__Problem statement__
Starting with the line that contains "You are a GUI", give again exactly and only each line through the end of the records; include the last line and exclude pictures.

Start of Data for this exercise

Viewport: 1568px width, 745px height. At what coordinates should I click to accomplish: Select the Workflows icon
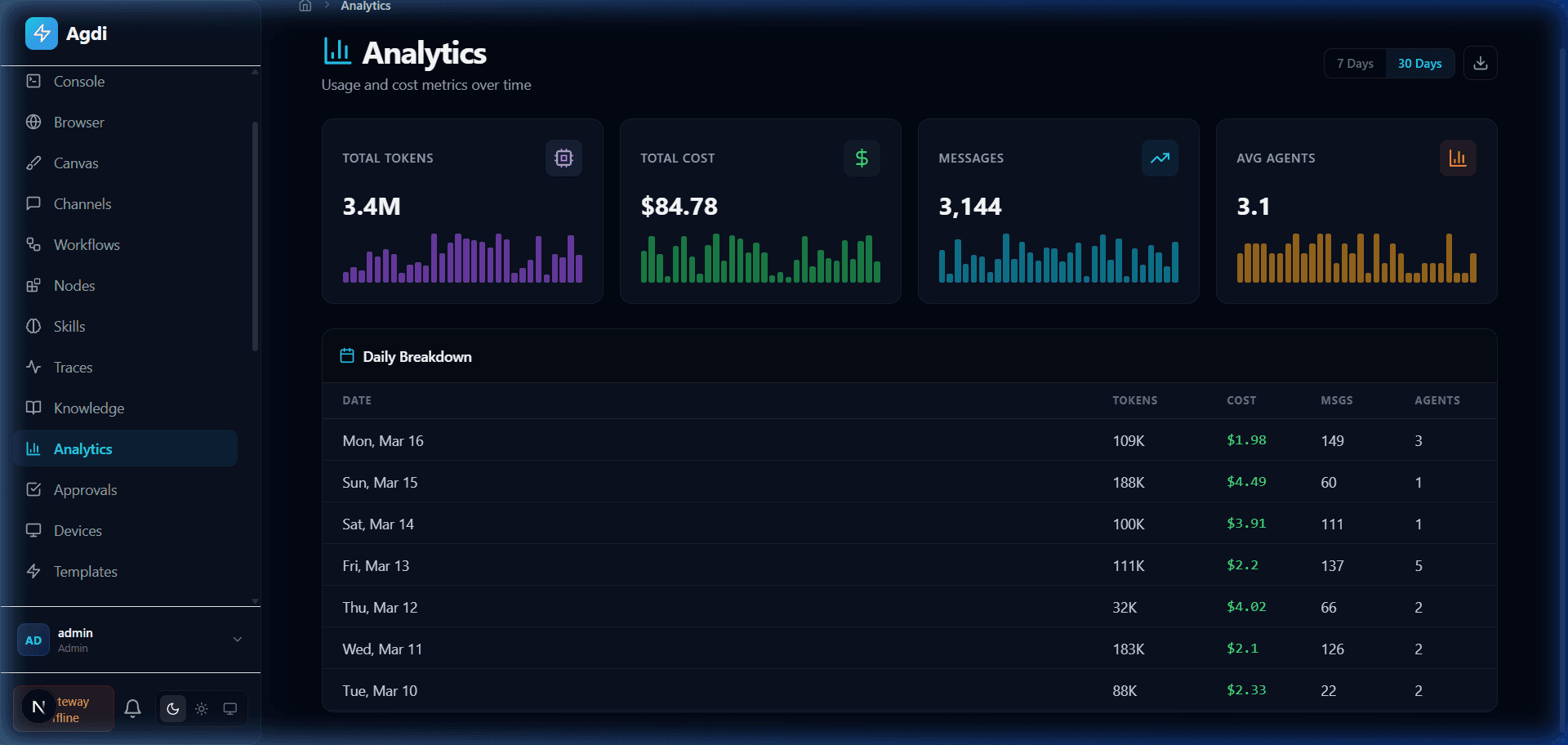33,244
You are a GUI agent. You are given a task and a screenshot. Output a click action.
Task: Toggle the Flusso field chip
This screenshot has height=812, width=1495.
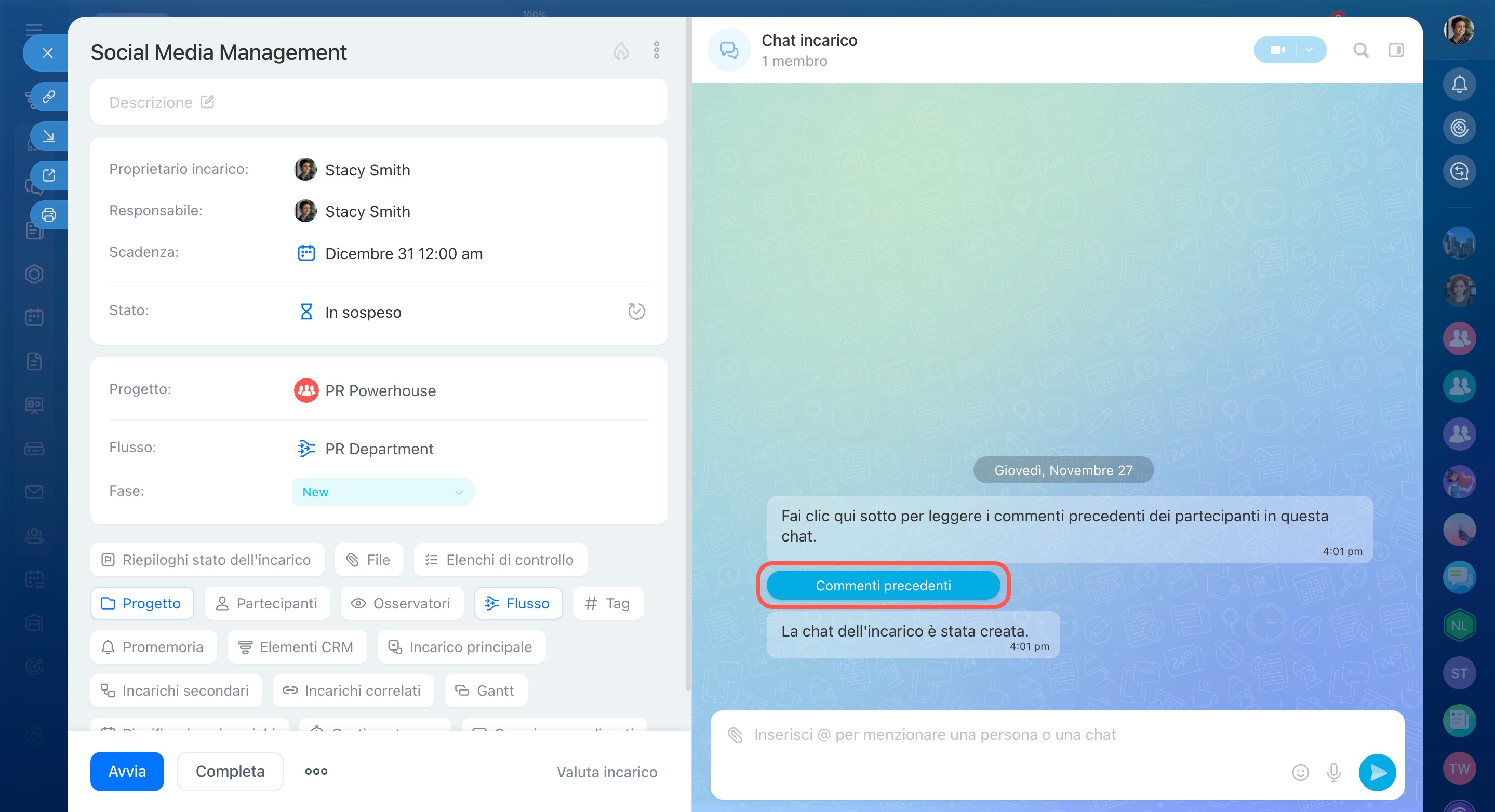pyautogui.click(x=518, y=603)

End of Data for this exercise

__Output__
You are a GUI agent. You are given a task and a screenshot. Output a click action.
Task: Toggle the Flusso field chip
This screenshot has height=812, width=1495.
pyautogui.click(x=518, y=603)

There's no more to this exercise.